Joint 118th Annual Cordilleran/72nd Annual Rocky Mountain Section Meeting - 2022

Paper No. 15-2
Presentation Time: 8:25 AM


RICE, Karin1, KELTY, Clay2, GONZALEZ, Tania2, CAMPBELL, Sean C.1, WALL, Laura1, DUNN, Regan1 and LINDSEY, Emily1, (1)La Brea Tar Pits and Museum, Natural History Museums of Los Angeles County, 5801 Wilshire Blvd, Los Angeles, CA 90036, (2)Earth Consultants International, Inc., 1642 East Fourth Street, Santa Ana, CA 92701-5148

Rancho La Brea (RLB, California, USA) is one of the most important fossil sites in the world, having yielded millions of specimens comprising more than 600 species of plants and animals preserved by asphalt over the past 50,000 years. Isolated asphaltic deposits, consisting of fossil material in a matrix comprising 80-90% sand and gravel and 10-20% asphalt, are presumed to have developed over hundreds to thousands of years from the interaction of fluvial sedimentation, seasonal ponding, and intermittent surficial asphalt seeps.
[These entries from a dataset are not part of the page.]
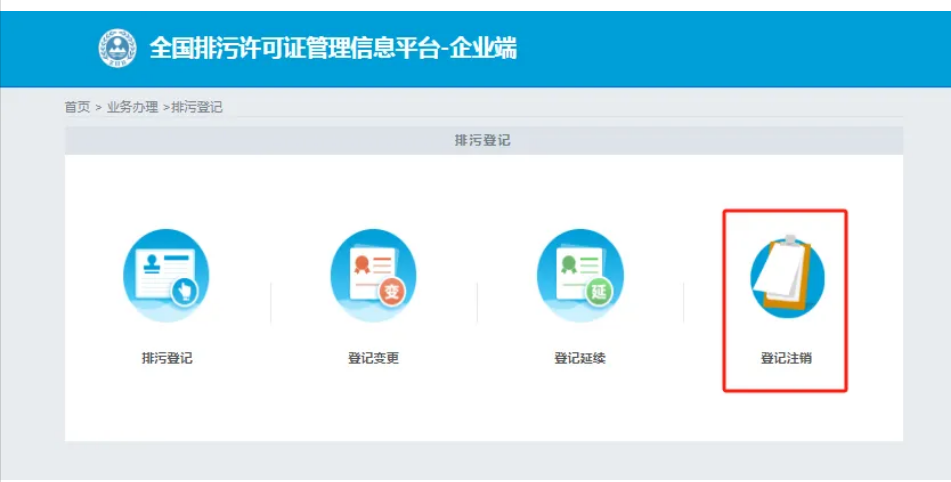Image resolution: width=951 pixels, height=482 pixels.
Task: Click the green 延 badge
Action: click(599, 292)
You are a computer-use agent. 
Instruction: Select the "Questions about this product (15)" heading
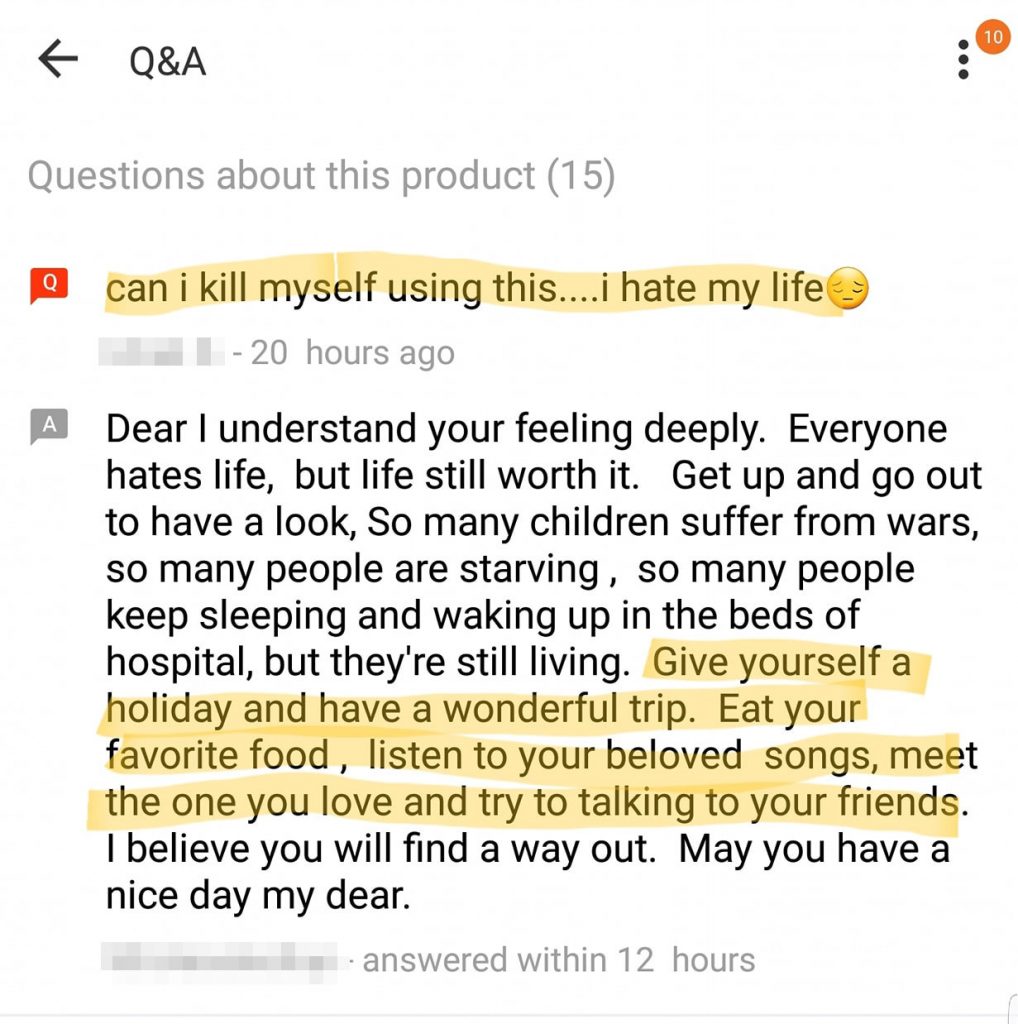[x=320, y=176]
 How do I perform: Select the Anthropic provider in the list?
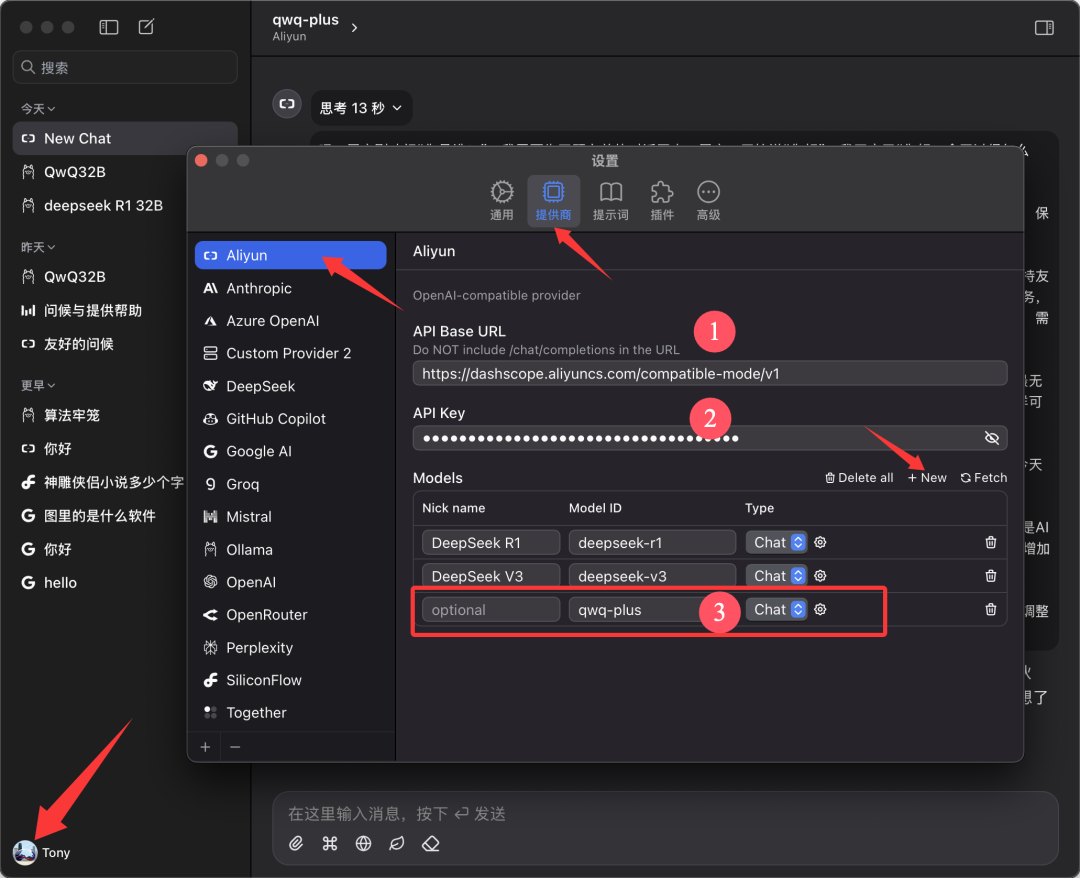point(259,288)
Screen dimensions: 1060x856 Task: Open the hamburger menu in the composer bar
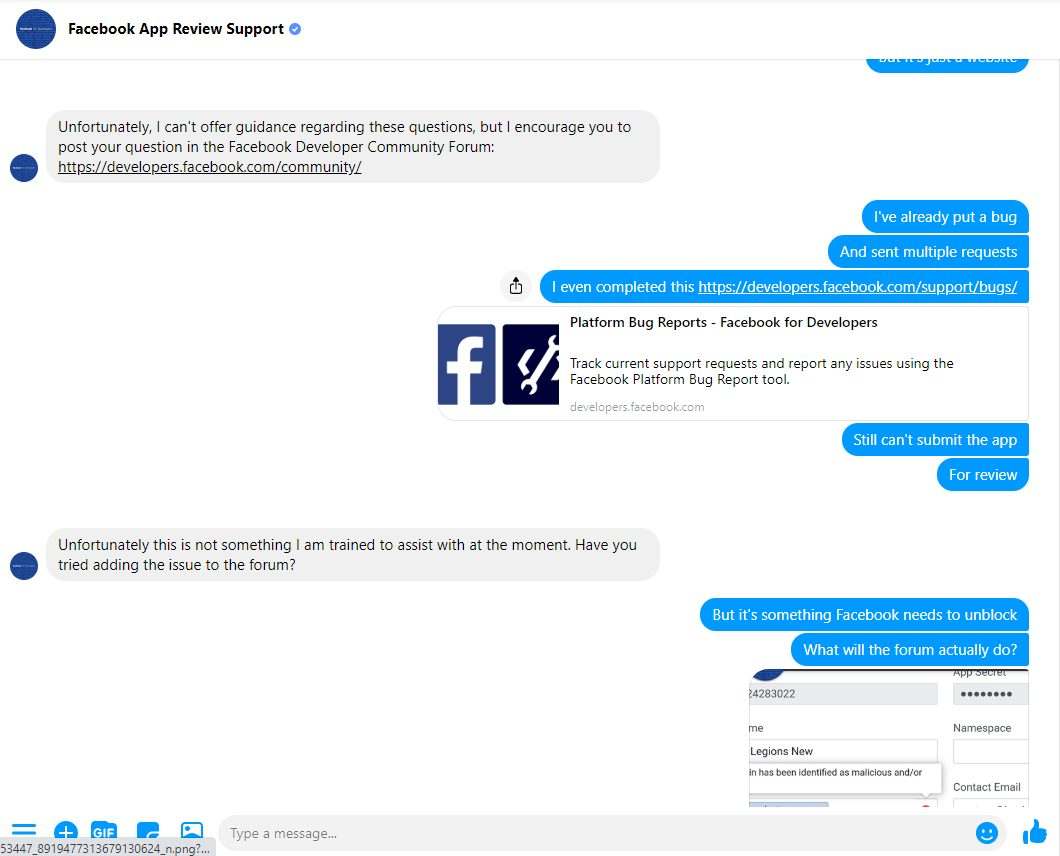pos(23,832)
RLB fossil deposits have previously been described as conical, chimney-like, pipes, columns, lenses, lensoid, tabular, pockets, fissures, small circular deposits, and irregular masses. A new deposit unearthed during the construction of a nearby parking structure has revealed an unusual new “tar pit” morphotype. Excavation of fossil deposit “Project 23 - Box 9” exposed an asphaltic deposit with a distinct Y-shape throughout multiple 25-cm levels. A central section of the fossil deposit appears as a thick E-W trending stem portion with two narrower asphaltic arms branching to the SW and NW. A third arm branching NE from the central section was observed only in several lower levels. Sharp contacts between asphaltic sands and surrounding non-asphaltic soil preserve features associated with faulting—centimeter-scale mullions and slickenlines, millimeter-scale planar asphaltic sand-filled sheets and fractures, and oriented angular peds of a non-asphaltic clayey silt B soil horizon with sharp contacts incorporated into the eastern stem portion of the asphaltic sand deposit. We interpret this unusual shape and the other fault-like features as preservation of faulting of an existing RLB fossil deposit that formed through asphaltic entrapment and alluvial deposition on a periodically flooded plain. Geochemical analyses are currently underway to determine the age of the sediments and fossils therein. This in turn will provide information on the timing of the faulting event.